In Scala Language Specification, version 2.13:

Blockquote
Type volatility approximates the possibility that a type parameter or abstract type instance of a type does not have any non-null values. A value member of a volatile type cannot appear in a path.

What is “abstract type instance of a type”? A sample is appreciated.

I think it has no instance if it is abstract.

Thanks for your help!

Guofeng

1 Like

https://docs.scala-lang.org/tour/abstract-type-members.html

In the linked page, there is

abstract class SeqBuffer extends Buffer {
  type U

I know that U is the abstract type, and

abstract class IntSeqBuffer extends SeqBuffer {
  type U = Int
}

Is “type U = Int” is the instance mentioned in “abstract type instance”?

Thanks for your reply!

I don’t claim to fully understand these parts of the spec, but nobody else has stepped up with a full answer, so here’s my best effort.

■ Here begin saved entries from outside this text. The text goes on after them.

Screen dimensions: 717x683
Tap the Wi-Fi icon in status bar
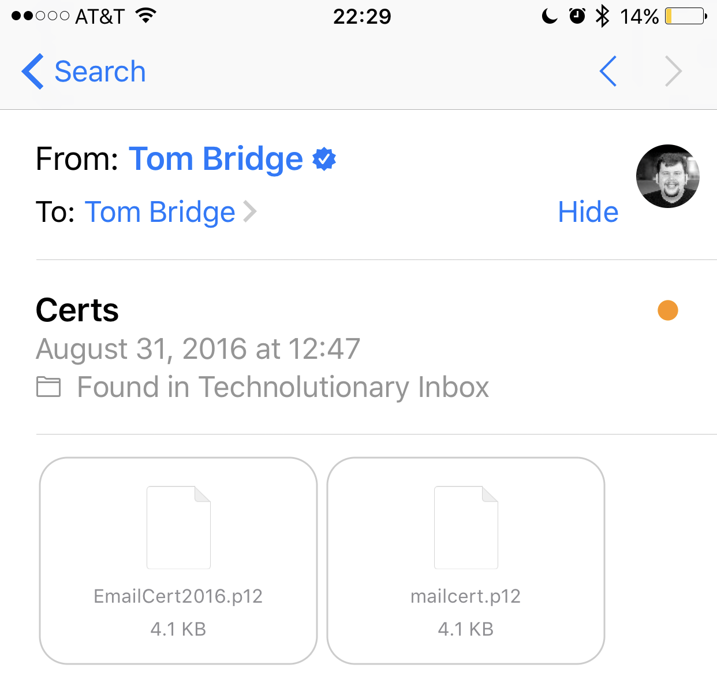pyautogui.click(x=146, y=16)
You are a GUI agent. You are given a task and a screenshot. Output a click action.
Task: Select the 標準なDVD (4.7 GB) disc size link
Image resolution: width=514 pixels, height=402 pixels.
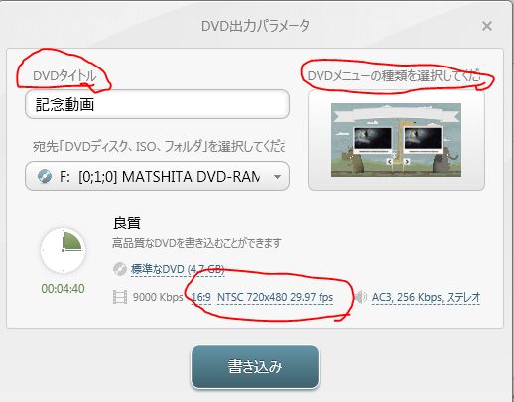click(178, 269)
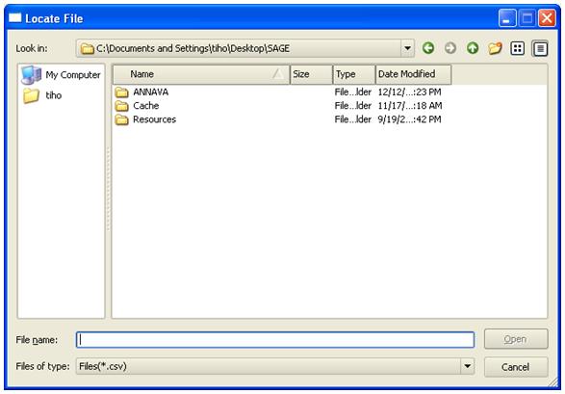Switch to Detail View icon

(x=540, y=48)
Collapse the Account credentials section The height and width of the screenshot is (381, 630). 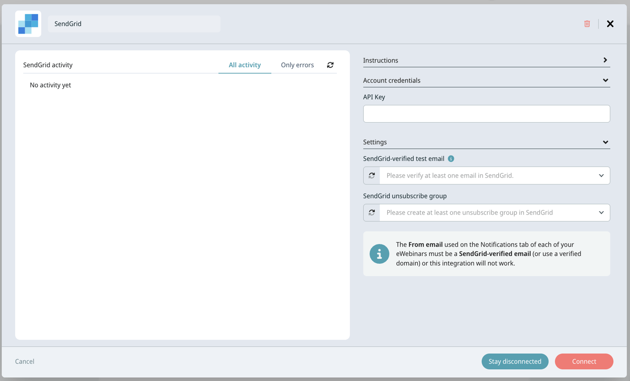[x=605, y=80]
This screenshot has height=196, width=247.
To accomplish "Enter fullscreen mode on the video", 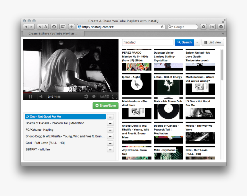I will (x=114, y=97).
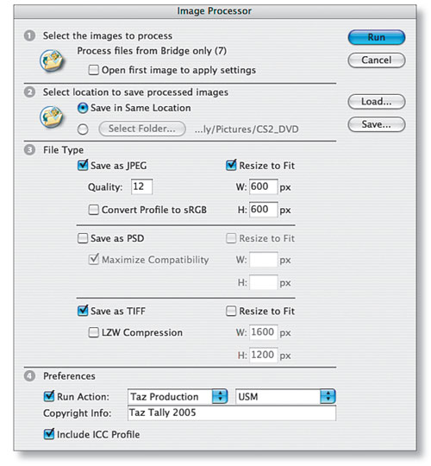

There is a concept of “type instance” defined in SLS 3.2.12, the section on existential types. But after some study and thought, I can’t see how that would actually be relevant to SLS 3.6.

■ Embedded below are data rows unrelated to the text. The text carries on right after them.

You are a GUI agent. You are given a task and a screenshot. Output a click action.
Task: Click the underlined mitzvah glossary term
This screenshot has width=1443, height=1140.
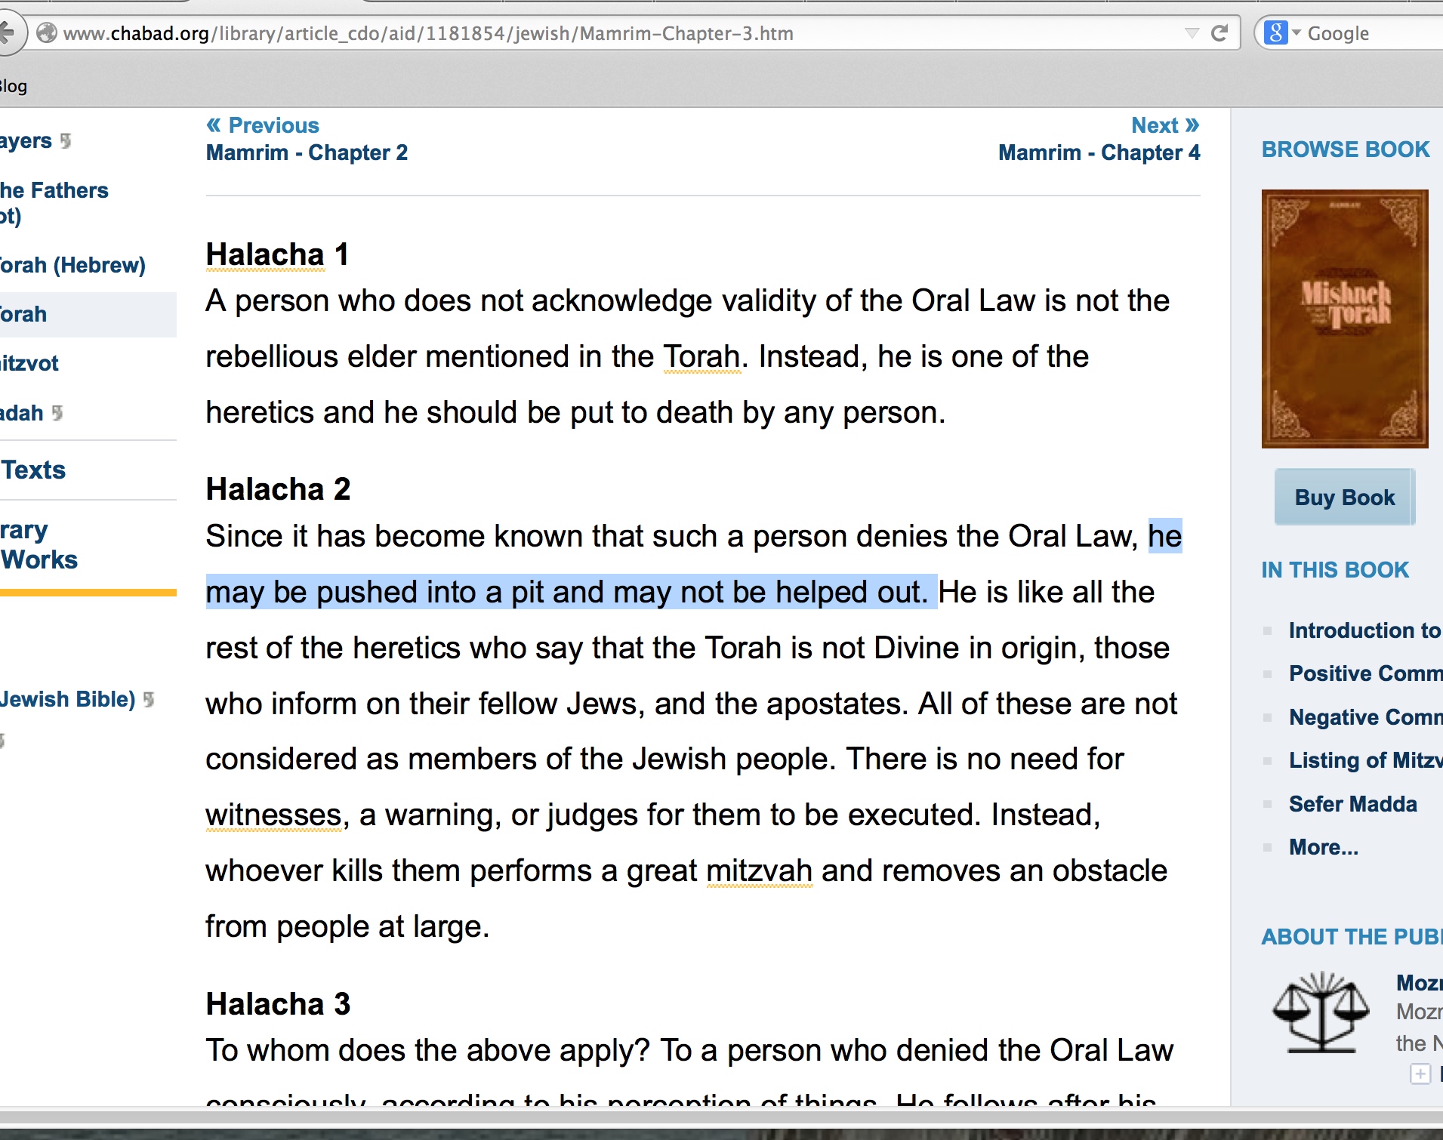[759, 871]
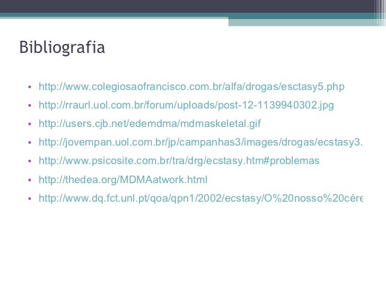Open the rraurl.uol.com.br forum uploads jpg link

186,105

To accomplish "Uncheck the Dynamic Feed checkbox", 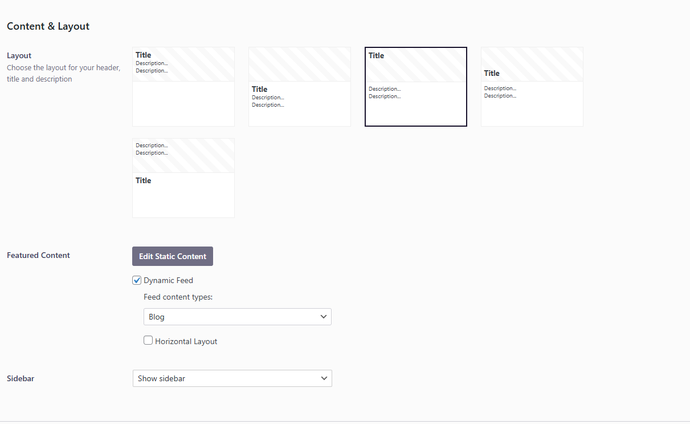I will [x=137, y=280].
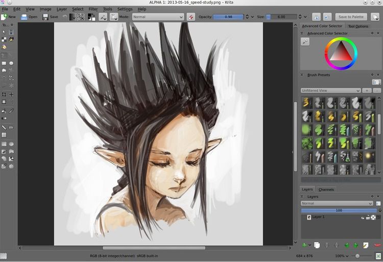
Task: Toggle alpha lock on Layer 1
Action: tap(374, 217)
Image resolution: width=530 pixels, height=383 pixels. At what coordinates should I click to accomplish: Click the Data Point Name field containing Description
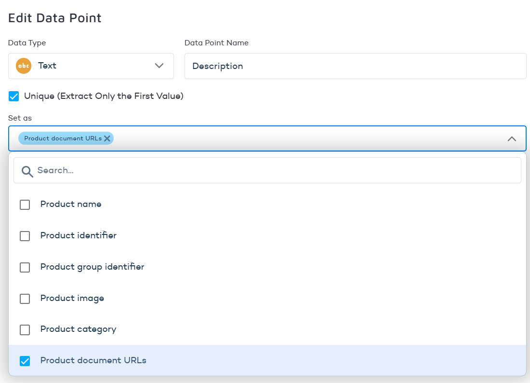click(x=355, y=66)
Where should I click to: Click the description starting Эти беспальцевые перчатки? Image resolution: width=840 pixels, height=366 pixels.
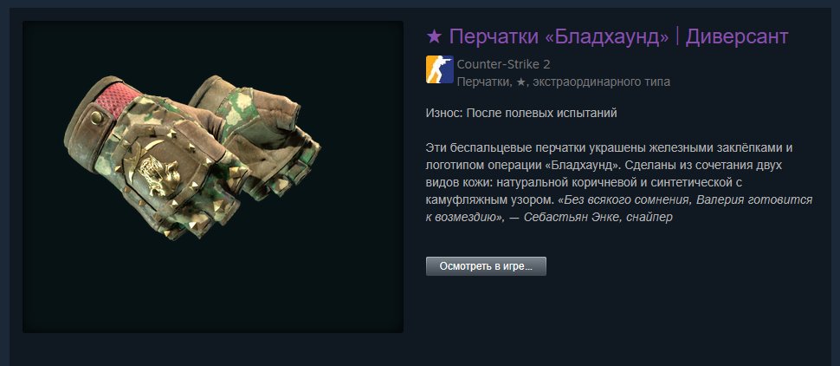(619, 182)
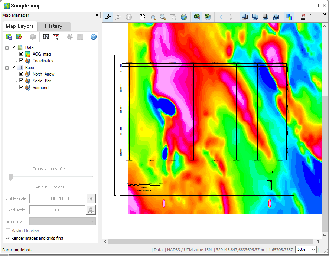This screenshot has height=256, width=329.
Task: Click the magnifier Zoom tool
Action: 163,17
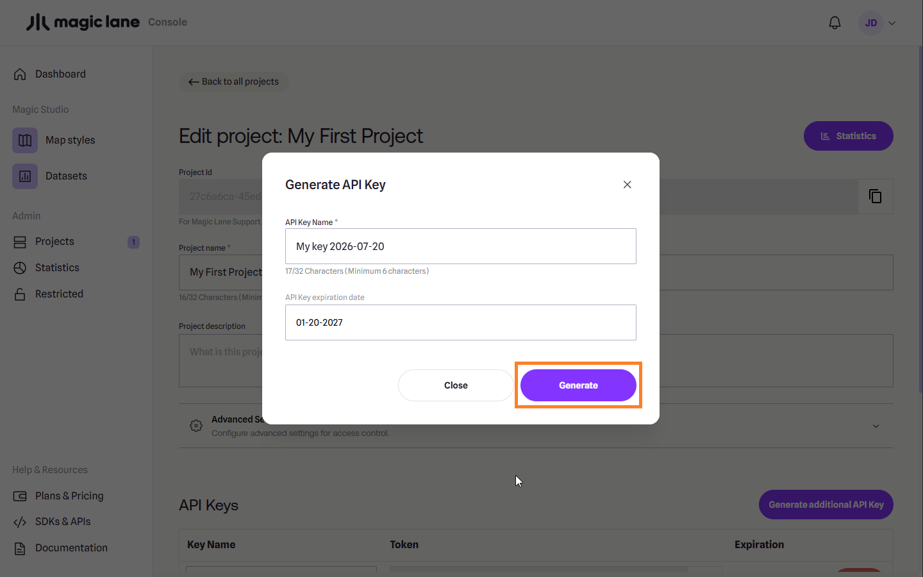The image size is (923, 577).
Task: Expand the Advanced Settings section chevron
Action: [876, 426]
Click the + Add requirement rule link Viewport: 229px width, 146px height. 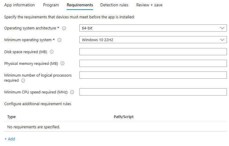(x=10, y=139)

How do we read that wording, then?

Scala’s type system includes both type parameters and type members. These are rather similar concepts, so there are places in the spec where they are discussed together, though different language may be needed to treat each one, since they are distinct concepts. SLS 3.6 is one such place.

I think you can read “a type parameter or abstract type instance of a type” as if it simply said “a type parameter or abstract type member”, as those are two very similar things. As best I can tell, “abstract type instance” is just poor wording here. (At least, unless it’s meant to exclude existential types from consideration?)

As evidence for that, note that later in SLS 3.6, in several places it just says “type parameter or abstract type” and doesn’t mention "type instance"s at all. “Abstract type”, as best I can tell, is to be understood as “type member which has not been specified”. So e.g. in trait T { type U }, U is an abstract type member. But if I write T { type U = Int }, then U is a type member but isn’t abstract.